Students, not community

Most campus radio stations are recognized for their ability to tap into the independent music scene and stray from the all-too-familiar Top 40 mix. Although CHRW 94.9 FM is no exception, it is a station that could use some polishing in order to appeal to a greater number of students, something the University Students’ Council has recognized.

What direction does the station need to take in order to achieve this goal? CHRW prides itself on its ability to embrace diversity and offer a “cure for corporate radio.” And it does — to an extent.

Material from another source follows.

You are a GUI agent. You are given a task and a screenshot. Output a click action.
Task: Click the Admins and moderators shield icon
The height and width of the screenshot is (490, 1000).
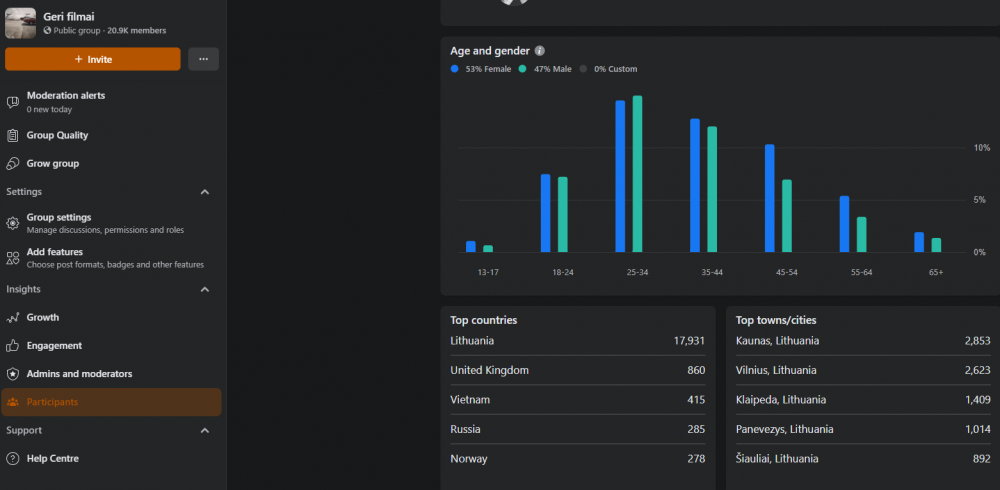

All students at Western are required to contribute to campus media as part of their student fees. TV Western and CHRW are grouped together, costing students a total of $14.07 a year. Since each student helps fund our campus station, CHRW should focus on achieving a broader appeal.

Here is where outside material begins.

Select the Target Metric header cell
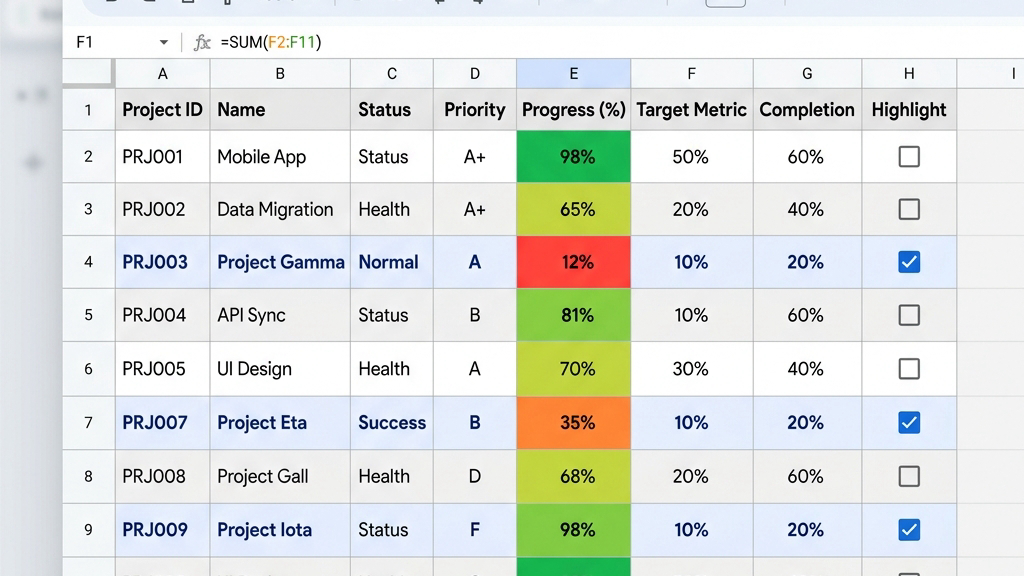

However, when the average student decides to rotate the dial to 94.9 FM, they likely won’t hear samples from independent artists, but rather receive a taste of some multicultural or specialty program.

The ability to appeal to smaller groups and cultures is important, but by allotting Saturday and Sunday from 6 a.m. to 6 p.m. to such programming, along with specialty shows scattered throughout the week, the station is only successful in alienating more listeners than it attracts. When programming becomes too specific, it fails to appeal to the average student.

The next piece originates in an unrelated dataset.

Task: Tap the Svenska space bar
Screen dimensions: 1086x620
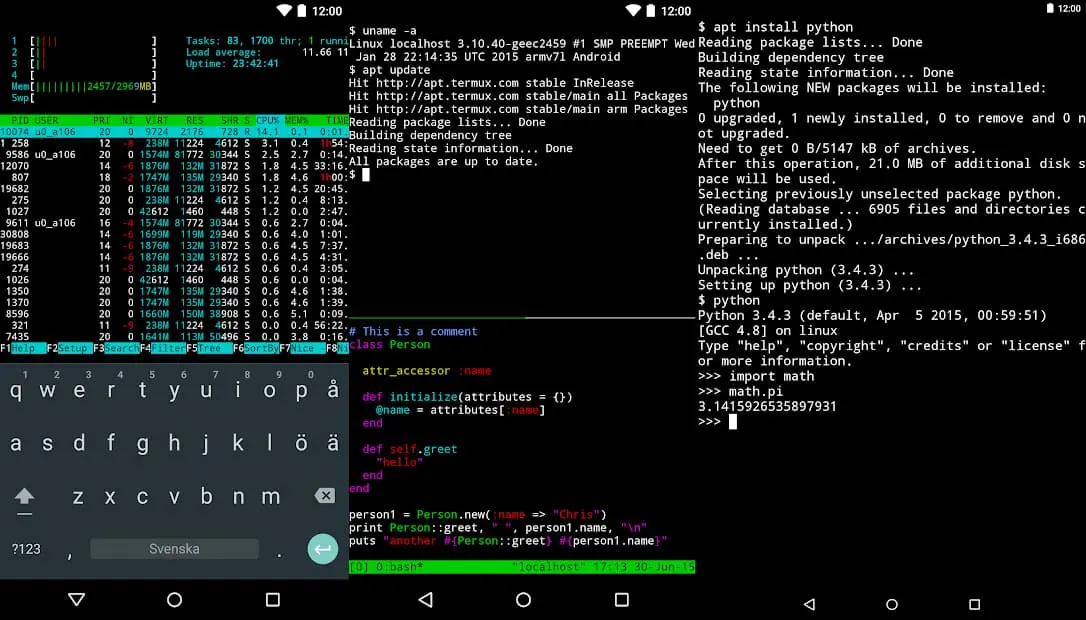Action: click(x=175, y=549)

Some people may tune in for the “S.O.F.A./Rock Christian Radio Show” and “Splendors of the Catholic Church,” airing Saturdays from 2 to 4 p.m.; however, all the other students who wanted to hear some catchy, quality indie sounds on a lazy Saturday afternoon are left disappointed.

Common sense would indicate that Christian beats would be better reserved for a time other than Saturday afternoons. Evenings and weekends, when most students aren’t attending lectures, would be the ideal time to include a wide mix of music. At the very least, popular tracks could be integrated with the rest of the music.

It would be beneficial for CHRW to take a closer look at their programming schedule to determine peak hours of listening, and fill such time slots with sounds enjoyed by people looking to discover some new indie music. Also, the station needs to ensure people are knowledgeable about the topics on air; for example, the genre of music.

At the same time, shows like Wake-up Western have successfully integrated music, interviews and loose discussion regarding campus issues.

Fanshawe College’s station, 106.9 FM, seems to appeal to more students than CHRW, and this is a problem that needs to be fixed. CHRW needs to establish a plan of action, but the basic request will always remain the same: play more music, please.